**Travail à faire:**
A - Répondez aux questions suivantes à l'aide du texte sur Michel Lewandowski.
(i) À quel âge Michel Lewandowski s'installe-t-il en France ?
(ii) Quel emploi occupe-t-il auprès de Gaston Deloraine ?
(iii) Combien de spectateurs le stade de Colombes finit-il par accueillir lors de la finale ?
B - Indiquez si chaque affirmation concorde avec le texte sur Michel Lewandowski, en citant les mots qui le montrent.
(i) Michel Lewandowski est né à Béthune.
(ii) Il a commencé le football à 14 ans au club de Pogon-Marles.
(iii) Scionzier parvient à égaliser avant la fin de la finale.
C - Prolongez le texte sur Michel Lewandowski à partir de sa dernière phrase.

---------- Texte à lire

Lewandowski, nom familier pour les amateurs de football, celui du buteur du FC Barcelone, Robert, qui aurait même pu rejoindre le Racing Club de Lens en 2007. Mais deux autres Lewandowski ont contribué à l’histoire du club artésien. Michel, de 1938 à 1945, et Jean, de 1949 à 1953, ont tous deux laissé leur empreinte à Lens. Plongeons-nous dans l’histoire du premier, un demi-centre rugueux.
Michel Lewandowski voit le jour en Allemagne le 28 mai 1914 à Waltrop, dans le royaume de Prusse, aujourd’hui dans le Land de Rhénanie-du-Nord-Westphalie. Fils de Nicolas Lewandowski, mineur, et de Victoria Polacka, il grandit au sein d’une famille ouvrière immigrée. À l’âge de sept ans, il s’installe en France avec ses parents et son frère aîné, Boleslas. Très jeune, Michel se passionne pour le football. Il débute à 14 ans dans le club de Pogon-Marles, une association polonaise de Marles-les-Mines. Après avoir essayé différents postes, il trouve sa place dans le rôle crucial de demi-centre, c’est-à-dire comme milieu de terrain axial. Il est repéré très rapidement par des clubs plus huppés, et rejoint le Stade béthunois dès 1935. Durant cette période, il vit avec son frère au 50 rue Sadi-Carnot à Béthune, et travaille comme magasinier pour Gaston Deloraine, le président du club.
Une ascension fulgurante
C’est au Stade béthunois que Michel Lewandowski va véritablement s’affirmer pendant plusieurs saisons, jusqu’à graver son nom dans l’histoire du club un beau jour de 1938, lors de la finale du championnat de France amateur. L’adversaire, le club de Scionzier (Haute-Savoie), finaliste malheureux de l’édition précédente, est déterminé à prendre sa revanche. Le match débute dans un relatif anonymat, avec des gradins quasi vides, mais peu à peu, le stade de Colombes se remplit, atteignant 40.000 spectateurs, attirés par le choc international France-Angleterre prévu juste après. Béthune mène d’un but à la mi-temps et enfonce le clou en début de seconde période, à 2-0. Mais Scionzier réduit l’écart à dix minutes du terme, à 2-1. Ces dernières minutes semblent interminables, sauf que Béthune peut compter sur Lewandowski et Mackowiak, deux colosses au physique de boxeur, pour verrouiller la défense. Finalement, Béthune conserve son avantage et décroche le titre de champion de France amateur.

--------------------
---------- Données enregistrées

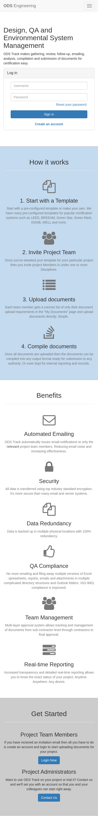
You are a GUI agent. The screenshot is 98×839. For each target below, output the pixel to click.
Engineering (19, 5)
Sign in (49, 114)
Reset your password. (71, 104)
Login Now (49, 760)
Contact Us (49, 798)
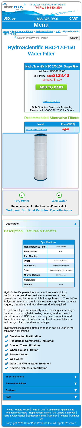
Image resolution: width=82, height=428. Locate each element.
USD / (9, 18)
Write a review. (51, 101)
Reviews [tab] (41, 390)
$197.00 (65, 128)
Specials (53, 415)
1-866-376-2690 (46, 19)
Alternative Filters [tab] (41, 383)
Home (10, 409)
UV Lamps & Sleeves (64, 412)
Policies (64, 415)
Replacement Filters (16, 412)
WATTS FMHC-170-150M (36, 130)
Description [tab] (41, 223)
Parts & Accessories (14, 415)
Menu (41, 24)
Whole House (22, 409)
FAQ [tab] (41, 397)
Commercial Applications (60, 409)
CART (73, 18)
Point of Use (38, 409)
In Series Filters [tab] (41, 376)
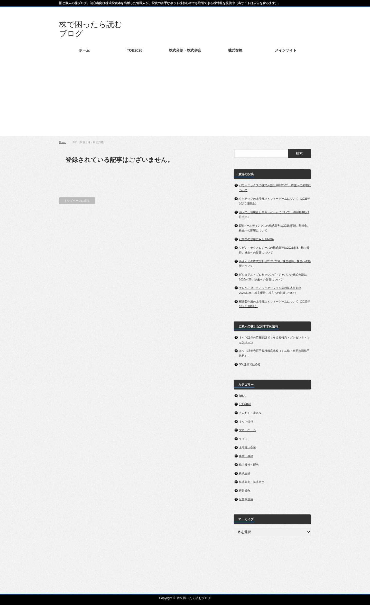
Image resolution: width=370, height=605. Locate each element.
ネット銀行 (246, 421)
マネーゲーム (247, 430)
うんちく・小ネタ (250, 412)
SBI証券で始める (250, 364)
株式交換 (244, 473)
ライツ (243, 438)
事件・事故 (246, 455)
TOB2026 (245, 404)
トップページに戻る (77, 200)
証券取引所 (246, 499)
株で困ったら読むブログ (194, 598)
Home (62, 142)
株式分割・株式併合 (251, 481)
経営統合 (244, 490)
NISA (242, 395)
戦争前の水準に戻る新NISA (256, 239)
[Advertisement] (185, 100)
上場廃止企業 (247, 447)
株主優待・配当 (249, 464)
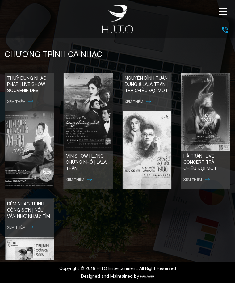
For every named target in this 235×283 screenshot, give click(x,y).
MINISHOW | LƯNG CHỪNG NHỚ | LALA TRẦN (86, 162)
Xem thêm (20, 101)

--------------------

**Corrigé:**
A -
(i) À sept ans.
(ii) Il est magasinier.
(iii) 40.000 spectateurs.

B -
(i) Non : « Michel Lewandowski voit le jour en Allemagne le 28 mai 1914 à Waltrop ».
(ii) Oui : « Il débute à 14 ans dans le club de Pogon-Marles ».
(iii) Non : « Finalement, Béthune conserve son avantage et décroche le titre de champion de France amateur ».

C -
Le monde professionnel
En 1938 toujours, la carrière de Michel Lewandowski prend un tournant décisif. Grâce à sa capacité à imposer sa domination physique et à se faire respecter sur le terrain, le RC Lens lui propose un contrat professionnel. Le club vient de réussir à se maintenir en première division et cherche désormais à renforcer son effectif pour viser plus haut que le simple maintien. Plusieurs départs sont enregistrés, comme ceux de Grauby et Daumin (US Boulogne), Laczny et Staho (RC Roubaix), Strohs (RC Calais), tandis que Camille Salas prend sa retraite sportive. Côté arrivées, le club accueille des recrues de choix, notamment le défenseur Jean Mathieu en provenance du FC Nancy, l’ailier gauche Marcel Ourdouillié de Dunkerque pour 70.000 francs, le gardien Armenak Erevanian de l’Olympique de Marseille, ainsi que la grande surprise du mercato, Georges Beaucourt, arrière international et capitaine de l’Olympique lillois, pour un montant record de 150.000 francs.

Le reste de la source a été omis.